The answer must be every line below that holds the word "chart".
:::
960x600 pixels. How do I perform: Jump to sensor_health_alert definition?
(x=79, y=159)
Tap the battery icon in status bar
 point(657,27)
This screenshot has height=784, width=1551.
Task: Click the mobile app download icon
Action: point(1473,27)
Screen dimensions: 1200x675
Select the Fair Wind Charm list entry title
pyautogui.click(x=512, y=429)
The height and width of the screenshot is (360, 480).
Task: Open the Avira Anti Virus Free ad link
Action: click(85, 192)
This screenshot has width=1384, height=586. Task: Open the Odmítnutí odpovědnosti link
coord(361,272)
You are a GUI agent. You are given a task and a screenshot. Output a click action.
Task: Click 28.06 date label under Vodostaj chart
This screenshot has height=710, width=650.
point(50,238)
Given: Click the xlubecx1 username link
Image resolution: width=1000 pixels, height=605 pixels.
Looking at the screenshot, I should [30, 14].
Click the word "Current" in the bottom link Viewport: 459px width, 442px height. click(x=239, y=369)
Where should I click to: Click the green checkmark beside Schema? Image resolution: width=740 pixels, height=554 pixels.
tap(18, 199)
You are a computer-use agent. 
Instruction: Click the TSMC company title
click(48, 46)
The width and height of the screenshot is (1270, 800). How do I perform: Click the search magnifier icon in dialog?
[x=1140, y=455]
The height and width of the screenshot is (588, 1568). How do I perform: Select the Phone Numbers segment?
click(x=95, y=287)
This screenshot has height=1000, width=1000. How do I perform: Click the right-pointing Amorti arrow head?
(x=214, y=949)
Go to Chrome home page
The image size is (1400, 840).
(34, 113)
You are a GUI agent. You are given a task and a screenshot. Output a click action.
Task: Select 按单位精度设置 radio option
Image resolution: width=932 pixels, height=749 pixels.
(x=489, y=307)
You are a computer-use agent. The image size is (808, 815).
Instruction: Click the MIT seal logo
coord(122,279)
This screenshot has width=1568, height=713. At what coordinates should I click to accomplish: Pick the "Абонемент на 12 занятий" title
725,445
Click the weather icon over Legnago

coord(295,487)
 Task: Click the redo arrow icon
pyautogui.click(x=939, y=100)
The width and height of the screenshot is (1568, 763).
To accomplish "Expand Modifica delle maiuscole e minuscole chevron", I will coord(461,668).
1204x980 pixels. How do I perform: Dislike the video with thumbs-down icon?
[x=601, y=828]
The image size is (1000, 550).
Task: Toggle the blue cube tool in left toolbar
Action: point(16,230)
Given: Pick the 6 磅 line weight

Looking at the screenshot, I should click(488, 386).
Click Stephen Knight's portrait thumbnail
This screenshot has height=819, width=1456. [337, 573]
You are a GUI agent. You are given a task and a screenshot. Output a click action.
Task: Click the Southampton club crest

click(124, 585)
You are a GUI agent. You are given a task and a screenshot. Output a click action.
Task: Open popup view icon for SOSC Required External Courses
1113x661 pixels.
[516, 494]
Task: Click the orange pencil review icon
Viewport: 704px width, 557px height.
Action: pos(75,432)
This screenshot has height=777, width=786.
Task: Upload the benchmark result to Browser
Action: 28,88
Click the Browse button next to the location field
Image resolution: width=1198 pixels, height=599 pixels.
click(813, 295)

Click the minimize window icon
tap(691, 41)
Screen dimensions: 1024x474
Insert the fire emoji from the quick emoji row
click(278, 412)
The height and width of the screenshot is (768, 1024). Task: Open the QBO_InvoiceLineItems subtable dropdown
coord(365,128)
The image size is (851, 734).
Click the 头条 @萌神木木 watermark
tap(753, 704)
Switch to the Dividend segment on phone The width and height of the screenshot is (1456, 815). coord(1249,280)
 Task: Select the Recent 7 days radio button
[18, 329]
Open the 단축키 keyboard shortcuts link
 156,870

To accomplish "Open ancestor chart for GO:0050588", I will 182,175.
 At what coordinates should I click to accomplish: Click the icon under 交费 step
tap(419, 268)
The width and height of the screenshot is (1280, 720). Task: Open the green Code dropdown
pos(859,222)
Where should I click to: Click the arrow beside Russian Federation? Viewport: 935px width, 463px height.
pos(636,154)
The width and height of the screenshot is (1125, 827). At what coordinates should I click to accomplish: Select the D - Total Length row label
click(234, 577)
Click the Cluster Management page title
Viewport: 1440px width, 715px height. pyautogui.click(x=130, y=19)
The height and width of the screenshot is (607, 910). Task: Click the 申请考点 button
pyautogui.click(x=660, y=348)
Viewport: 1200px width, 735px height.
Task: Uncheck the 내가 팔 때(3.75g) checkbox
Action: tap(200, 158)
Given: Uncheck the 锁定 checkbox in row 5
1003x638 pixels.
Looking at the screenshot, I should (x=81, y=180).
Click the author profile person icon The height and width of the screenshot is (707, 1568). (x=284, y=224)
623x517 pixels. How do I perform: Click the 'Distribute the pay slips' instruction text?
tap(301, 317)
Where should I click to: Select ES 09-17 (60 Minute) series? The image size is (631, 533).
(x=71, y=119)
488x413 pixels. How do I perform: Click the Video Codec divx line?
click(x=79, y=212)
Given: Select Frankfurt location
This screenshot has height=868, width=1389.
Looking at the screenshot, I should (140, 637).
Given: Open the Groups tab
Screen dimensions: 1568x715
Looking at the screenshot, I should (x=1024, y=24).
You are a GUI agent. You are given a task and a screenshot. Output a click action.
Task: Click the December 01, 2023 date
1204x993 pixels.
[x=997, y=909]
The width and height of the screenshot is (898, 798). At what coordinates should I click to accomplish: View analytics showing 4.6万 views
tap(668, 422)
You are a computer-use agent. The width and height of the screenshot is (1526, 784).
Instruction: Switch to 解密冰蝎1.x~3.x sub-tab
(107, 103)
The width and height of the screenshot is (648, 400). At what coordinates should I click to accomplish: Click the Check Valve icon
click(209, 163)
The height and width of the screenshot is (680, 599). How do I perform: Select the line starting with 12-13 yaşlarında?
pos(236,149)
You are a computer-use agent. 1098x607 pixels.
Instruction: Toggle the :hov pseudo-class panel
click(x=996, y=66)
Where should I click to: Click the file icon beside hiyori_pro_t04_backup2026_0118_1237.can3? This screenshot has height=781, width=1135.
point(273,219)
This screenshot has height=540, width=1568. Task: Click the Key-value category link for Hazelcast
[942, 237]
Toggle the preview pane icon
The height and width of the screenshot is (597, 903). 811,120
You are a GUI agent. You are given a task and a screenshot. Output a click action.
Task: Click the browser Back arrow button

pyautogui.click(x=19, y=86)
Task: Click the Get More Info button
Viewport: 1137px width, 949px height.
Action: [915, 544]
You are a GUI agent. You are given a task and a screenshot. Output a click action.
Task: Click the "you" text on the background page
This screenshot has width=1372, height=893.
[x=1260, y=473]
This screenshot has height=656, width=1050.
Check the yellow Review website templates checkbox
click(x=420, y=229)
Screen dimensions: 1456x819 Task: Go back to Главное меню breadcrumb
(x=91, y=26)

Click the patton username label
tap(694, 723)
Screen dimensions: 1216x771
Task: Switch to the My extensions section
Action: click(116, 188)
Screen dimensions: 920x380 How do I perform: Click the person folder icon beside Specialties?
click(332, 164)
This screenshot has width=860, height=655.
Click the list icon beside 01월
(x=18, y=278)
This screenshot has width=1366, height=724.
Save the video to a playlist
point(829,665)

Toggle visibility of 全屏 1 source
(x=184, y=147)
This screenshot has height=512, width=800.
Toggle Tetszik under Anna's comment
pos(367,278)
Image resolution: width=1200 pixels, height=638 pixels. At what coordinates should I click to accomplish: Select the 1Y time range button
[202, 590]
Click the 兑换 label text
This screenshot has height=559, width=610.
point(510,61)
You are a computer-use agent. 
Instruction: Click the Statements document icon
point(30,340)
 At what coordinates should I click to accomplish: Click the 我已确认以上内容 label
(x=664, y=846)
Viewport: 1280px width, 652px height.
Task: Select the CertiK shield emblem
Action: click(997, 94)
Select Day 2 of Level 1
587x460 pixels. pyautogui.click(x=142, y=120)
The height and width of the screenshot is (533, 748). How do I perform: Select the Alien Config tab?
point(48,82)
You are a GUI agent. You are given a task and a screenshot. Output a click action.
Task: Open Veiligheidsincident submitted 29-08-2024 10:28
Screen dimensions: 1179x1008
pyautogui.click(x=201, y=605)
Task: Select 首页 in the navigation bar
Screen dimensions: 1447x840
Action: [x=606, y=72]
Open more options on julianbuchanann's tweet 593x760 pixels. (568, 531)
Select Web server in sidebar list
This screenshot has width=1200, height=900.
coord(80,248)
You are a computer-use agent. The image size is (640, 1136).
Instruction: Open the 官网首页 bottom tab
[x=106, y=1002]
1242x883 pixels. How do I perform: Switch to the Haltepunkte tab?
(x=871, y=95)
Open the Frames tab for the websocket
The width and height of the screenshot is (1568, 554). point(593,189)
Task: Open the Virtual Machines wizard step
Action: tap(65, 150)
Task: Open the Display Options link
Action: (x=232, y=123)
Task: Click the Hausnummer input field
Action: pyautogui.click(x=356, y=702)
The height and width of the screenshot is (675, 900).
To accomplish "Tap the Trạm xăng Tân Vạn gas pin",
:::
● **Result for this exercise**
Task: Click 28.06 date label under Vodostaj chart
To accomplish "Open ancestor chart for GO:0050588", I will 182,175.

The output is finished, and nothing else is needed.